### EXERCISE REQUIREMENTS:
Across the records that follow, count each line holding "chart", and write only the total.
╭─ SOURCE INFORMATION
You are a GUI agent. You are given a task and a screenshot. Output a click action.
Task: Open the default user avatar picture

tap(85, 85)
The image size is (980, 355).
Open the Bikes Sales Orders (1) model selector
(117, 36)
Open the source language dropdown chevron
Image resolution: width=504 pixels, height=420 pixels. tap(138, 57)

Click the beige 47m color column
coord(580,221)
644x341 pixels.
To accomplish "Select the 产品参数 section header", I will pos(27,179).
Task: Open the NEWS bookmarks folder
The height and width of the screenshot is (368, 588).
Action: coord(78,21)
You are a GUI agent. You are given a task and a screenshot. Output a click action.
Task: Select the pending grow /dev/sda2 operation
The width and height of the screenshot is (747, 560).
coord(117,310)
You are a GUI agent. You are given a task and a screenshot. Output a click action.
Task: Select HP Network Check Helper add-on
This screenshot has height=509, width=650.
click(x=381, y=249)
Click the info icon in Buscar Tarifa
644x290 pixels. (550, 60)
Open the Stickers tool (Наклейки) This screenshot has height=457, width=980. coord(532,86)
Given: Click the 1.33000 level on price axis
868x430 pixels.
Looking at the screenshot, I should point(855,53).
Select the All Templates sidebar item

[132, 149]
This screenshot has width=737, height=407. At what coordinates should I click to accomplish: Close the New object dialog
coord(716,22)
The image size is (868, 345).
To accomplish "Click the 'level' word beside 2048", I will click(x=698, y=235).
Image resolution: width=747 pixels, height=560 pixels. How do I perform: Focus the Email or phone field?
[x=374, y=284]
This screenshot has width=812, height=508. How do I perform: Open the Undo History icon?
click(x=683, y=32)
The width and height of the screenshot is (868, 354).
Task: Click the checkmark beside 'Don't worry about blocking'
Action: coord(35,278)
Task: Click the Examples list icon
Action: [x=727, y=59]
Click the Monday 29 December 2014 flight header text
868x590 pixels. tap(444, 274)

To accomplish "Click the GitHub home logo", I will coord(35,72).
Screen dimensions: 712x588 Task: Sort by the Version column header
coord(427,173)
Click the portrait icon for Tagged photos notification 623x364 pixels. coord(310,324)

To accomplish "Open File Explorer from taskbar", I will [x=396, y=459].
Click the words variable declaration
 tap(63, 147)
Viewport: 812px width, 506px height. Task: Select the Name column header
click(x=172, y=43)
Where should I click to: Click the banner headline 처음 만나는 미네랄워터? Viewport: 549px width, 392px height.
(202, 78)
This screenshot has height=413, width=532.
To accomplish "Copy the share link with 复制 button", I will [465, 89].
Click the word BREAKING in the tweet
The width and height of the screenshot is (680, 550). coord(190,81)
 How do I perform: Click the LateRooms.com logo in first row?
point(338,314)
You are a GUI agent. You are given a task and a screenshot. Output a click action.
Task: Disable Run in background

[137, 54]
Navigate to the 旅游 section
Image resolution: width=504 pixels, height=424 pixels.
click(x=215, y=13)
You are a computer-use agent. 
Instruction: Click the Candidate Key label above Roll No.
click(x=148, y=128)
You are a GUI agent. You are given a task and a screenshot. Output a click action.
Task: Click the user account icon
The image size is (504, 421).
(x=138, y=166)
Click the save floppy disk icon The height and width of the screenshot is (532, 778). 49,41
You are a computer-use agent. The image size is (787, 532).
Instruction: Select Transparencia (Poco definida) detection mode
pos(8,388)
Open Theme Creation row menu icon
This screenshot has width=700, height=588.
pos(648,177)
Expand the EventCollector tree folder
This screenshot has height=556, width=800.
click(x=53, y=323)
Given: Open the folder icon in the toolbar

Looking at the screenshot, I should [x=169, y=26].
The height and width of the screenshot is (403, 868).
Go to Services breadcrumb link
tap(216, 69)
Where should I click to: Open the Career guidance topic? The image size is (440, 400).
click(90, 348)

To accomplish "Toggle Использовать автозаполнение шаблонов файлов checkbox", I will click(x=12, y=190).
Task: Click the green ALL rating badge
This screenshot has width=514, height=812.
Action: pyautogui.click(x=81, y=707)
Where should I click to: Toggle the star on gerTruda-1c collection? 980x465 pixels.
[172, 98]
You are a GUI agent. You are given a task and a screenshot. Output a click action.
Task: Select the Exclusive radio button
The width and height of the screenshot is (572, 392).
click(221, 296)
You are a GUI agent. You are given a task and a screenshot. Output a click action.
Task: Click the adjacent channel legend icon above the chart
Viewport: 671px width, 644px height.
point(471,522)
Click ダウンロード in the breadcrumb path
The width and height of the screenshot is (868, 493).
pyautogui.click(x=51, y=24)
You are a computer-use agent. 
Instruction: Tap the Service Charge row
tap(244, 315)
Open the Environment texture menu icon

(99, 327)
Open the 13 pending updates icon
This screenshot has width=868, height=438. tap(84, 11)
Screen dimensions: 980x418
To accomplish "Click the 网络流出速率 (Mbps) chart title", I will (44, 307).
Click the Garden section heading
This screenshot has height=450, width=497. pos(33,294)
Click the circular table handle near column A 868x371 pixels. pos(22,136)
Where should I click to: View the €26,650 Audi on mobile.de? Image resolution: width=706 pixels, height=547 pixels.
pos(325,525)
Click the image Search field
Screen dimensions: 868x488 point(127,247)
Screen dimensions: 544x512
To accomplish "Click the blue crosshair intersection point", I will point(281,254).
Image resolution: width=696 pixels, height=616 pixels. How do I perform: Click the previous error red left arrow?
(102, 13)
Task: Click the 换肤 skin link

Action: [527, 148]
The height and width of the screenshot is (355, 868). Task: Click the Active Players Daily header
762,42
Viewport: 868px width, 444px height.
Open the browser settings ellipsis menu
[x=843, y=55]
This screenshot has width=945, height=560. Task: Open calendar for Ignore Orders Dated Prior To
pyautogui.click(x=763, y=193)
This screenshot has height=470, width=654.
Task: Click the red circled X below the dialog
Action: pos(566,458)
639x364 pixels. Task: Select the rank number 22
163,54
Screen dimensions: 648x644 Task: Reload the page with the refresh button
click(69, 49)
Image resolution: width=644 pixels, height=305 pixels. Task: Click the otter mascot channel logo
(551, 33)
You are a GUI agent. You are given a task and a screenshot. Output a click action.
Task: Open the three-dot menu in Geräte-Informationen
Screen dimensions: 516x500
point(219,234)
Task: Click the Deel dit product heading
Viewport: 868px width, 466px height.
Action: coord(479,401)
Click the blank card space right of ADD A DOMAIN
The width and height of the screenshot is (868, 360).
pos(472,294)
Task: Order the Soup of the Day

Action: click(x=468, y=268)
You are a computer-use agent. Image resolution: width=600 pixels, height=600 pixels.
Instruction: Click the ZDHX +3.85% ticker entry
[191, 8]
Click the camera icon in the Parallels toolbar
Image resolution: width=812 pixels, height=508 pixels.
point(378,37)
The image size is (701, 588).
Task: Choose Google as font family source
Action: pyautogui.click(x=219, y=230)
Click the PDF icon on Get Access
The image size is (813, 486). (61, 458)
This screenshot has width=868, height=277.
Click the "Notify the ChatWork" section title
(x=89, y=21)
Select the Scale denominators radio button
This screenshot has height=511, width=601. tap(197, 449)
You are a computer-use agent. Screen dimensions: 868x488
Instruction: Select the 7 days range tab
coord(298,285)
╰─
### ANSWER TO THIS PROBLEM:
2